### WHAT THE TASK ASKS
For each line below that holds the word "hours", make a copy.
>>>
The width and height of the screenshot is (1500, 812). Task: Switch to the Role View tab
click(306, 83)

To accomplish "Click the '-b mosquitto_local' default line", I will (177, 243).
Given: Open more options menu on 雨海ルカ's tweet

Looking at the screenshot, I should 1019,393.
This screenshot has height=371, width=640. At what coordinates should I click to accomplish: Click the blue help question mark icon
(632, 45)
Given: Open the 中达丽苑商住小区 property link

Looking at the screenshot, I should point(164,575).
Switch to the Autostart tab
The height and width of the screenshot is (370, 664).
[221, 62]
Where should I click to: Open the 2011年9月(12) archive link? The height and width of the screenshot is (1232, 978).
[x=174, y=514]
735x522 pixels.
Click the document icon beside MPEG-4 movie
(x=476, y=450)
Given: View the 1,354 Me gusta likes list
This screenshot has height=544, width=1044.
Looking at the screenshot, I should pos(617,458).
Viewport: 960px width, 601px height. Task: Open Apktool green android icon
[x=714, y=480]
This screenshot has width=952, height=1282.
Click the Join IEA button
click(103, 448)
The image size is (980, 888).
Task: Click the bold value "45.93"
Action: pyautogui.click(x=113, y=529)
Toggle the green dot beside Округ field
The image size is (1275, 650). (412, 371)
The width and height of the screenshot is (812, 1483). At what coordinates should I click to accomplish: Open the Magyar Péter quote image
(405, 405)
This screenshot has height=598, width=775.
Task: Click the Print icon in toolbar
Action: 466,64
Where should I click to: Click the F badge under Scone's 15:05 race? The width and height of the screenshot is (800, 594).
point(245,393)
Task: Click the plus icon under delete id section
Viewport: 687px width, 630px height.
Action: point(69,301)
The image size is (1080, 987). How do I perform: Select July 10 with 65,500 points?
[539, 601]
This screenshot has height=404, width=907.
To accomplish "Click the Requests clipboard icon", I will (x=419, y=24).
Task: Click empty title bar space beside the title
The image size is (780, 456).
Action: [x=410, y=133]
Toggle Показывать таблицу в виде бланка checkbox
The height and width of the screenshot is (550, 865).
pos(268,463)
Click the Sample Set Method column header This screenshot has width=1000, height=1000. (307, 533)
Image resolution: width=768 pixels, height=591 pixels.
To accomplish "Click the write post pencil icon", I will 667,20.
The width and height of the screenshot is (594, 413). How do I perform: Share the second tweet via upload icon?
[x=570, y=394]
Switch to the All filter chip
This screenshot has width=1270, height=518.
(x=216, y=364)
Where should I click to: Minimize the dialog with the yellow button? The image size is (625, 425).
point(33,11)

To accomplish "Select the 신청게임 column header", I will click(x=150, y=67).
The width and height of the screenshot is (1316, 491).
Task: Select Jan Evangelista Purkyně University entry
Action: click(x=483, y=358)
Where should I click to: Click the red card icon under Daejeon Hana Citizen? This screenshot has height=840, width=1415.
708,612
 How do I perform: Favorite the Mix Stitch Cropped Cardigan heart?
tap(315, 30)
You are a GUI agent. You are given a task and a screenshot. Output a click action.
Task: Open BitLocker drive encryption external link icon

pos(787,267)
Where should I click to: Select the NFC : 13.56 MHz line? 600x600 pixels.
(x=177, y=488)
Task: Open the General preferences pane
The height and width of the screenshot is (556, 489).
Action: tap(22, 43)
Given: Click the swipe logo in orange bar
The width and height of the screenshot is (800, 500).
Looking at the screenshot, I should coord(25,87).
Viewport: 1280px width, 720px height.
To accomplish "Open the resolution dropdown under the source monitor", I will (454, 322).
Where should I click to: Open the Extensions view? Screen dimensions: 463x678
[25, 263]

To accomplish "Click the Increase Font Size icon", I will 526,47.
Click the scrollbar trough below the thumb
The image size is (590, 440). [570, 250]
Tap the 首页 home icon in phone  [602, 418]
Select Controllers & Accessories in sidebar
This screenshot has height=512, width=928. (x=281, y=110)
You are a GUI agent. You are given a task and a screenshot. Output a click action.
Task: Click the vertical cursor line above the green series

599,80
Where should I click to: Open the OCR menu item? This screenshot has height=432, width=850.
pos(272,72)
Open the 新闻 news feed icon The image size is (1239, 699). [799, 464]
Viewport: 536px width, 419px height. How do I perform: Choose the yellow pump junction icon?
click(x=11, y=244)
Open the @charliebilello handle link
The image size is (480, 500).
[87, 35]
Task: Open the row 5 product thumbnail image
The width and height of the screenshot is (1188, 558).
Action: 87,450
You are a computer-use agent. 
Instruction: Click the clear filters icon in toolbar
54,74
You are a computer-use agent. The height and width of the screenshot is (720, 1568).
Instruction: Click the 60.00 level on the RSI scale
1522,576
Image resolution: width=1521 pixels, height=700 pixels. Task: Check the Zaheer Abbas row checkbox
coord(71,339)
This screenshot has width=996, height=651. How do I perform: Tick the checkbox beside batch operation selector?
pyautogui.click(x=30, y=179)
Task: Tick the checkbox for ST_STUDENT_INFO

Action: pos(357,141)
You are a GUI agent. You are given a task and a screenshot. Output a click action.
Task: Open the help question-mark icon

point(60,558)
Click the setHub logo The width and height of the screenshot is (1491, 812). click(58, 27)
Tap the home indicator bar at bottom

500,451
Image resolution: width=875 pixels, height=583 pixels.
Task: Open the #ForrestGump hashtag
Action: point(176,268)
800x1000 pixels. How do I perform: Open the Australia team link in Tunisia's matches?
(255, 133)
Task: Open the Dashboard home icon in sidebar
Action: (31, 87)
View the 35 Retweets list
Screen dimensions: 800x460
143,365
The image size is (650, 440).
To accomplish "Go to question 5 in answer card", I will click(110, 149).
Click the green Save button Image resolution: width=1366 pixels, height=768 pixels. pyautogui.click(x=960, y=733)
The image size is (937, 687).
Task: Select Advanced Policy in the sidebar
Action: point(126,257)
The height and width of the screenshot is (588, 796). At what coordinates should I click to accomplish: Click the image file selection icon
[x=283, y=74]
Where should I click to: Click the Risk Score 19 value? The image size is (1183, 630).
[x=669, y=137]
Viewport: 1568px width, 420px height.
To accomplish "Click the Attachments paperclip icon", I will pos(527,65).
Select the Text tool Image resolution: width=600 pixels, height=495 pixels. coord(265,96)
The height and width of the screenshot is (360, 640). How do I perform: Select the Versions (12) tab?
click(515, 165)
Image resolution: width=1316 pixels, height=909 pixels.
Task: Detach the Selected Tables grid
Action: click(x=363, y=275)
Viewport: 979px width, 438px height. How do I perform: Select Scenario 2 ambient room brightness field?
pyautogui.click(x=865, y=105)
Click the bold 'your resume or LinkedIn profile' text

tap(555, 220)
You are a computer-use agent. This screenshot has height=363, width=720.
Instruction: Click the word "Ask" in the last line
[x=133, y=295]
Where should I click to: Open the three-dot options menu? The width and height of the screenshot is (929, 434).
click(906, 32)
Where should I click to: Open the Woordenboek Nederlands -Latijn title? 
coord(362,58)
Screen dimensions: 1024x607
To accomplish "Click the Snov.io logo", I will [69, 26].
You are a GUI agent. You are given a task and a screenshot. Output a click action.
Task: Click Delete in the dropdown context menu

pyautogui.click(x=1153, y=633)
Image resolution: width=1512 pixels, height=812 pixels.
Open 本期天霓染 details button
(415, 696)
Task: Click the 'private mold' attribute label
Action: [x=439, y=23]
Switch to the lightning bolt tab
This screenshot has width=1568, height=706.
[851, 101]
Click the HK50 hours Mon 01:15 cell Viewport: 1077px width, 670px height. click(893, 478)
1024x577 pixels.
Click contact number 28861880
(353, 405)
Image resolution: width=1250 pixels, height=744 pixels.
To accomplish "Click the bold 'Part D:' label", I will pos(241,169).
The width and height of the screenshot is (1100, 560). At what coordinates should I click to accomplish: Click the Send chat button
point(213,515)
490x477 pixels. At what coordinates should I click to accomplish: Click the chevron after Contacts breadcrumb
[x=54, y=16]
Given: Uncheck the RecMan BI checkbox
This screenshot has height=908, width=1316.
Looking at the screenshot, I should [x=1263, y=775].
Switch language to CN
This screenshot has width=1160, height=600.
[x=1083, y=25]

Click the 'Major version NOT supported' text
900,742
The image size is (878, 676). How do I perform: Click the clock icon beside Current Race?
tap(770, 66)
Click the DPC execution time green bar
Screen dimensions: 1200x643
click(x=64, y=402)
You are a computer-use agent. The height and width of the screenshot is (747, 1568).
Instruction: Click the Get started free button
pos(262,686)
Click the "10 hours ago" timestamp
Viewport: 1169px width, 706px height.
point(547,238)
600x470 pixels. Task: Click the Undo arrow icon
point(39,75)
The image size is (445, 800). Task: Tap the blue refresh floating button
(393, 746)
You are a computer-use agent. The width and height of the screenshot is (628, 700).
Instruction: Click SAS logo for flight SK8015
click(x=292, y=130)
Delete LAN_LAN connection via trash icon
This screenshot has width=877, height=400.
<<<
### WRITTEN REPLY
Click the HK50 hours Mon 01:15 cell Viewport: 1077px width, 670px height. click(893, 478)
Click the "10 hours ago" timestamp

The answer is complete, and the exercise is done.